These student protest cultures have no intellectual content or broader social reach on campus. For example, you seldom find students anywhere protesting about xenophobia in the townships, debating pirating in Somalia or holding sit-ins on land reform in Zimbabwe. But student behaviour takes its lead from professorial behaviour, resulting in a deadening of the mind in university life.
How do we get out of this? How do we create and sustain strong intellectual cultures on campuses? What can be done to restore the rich meanings of what it means to teach and learn in scholarly environments?
The task is a difficult one because building cultures is not the same thing as changing a curriculum or erecting a new lecture hall. Cultures, many would argue, should evolve “organically” from within institutional life. Yet university leadership, and here I especially include the senates, can steer an institution towards the attainment of vibrant intellectual cultures.
The first thing that should be done on every campus is to bring together a collective of like-minded academics and students to take charge of such a project to build strong and sustainable intellectual cultures. Like-minded people with strong academic profiles and ambitions can do this. It helps to have in such a collective people who have worked in universities in other places where the habits of the mind create vibrant intellectual cultures. In other words, it is difficult to build such cultures on campuses with academics socialised into a normative experience that is narrow, bureaucratic and deprived of intellectual curiosity and creative thought.
A vital next step is to ensure that the university leadership itself demonstrates its commitment to building such intellectual cultures. This requires money to bring top scholars to campuses on a regular basis, for example. But it also requires imagination — such as the capacity to capitalise on compelling public problems (xenophobia, land reform, race-based admission policies or the global economic crisis) and turning them into compelling intellectual questions on campuses.

## WHAT YOU NEED TO DO
[1] Which public problems does the passage on campus intellectual cultures list as ones a university could turn into compelling intellectual questions?
[2] Can you repeat word for word the part of the passage on campus intellectual cultures starting at "These student protest" and ending at "in university life."?

## ROWS
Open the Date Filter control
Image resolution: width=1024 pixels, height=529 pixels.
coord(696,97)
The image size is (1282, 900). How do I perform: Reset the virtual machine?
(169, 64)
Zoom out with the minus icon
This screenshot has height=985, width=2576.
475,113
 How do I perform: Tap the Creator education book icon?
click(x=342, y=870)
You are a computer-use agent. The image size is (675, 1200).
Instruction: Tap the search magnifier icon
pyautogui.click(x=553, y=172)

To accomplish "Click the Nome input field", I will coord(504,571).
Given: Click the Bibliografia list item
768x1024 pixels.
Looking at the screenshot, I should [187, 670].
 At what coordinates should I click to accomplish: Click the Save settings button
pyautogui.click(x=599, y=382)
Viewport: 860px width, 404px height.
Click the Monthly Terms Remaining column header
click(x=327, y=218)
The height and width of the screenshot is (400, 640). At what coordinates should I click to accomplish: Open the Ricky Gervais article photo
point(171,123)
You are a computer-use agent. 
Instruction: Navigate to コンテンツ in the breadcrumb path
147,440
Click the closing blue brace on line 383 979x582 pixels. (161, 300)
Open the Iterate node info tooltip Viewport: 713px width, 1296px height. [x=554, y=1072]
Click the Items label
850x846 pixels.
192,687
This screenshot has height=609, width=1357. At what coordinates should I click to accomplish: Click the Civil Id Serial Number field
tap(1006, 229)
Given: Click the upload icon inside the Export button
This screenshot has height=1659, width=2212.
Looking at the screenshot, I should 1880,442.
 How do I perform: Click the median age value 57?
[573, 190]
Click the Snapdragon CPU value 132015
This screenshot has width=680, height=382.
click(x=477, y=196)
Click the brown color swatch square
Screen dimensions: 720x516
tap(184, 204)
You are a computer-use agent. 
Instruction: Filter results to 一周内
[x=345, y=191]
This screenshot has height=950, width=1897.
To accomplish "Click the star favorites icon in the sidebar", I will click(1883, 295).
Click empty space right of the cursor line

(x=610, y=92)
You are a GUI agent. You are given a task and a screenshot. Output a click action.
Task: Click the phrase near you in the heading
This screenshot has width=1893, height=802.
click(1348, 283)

## WORKED ANSWERS
[1]
- xenophobia
- land reform
- race-based admission policies
- the global economic crisis

[2]
These student protest cultures have no intellectual content or broader social reach on campus. For example, you seldom find students anywhere protesting about xenophobia in the townships, debating pirating in Somalia or holding sit-ins on land reform in Zimbabwe. But student behaviour takes its lead from professorial behaviour, resulting in a deadening of the mind in university life.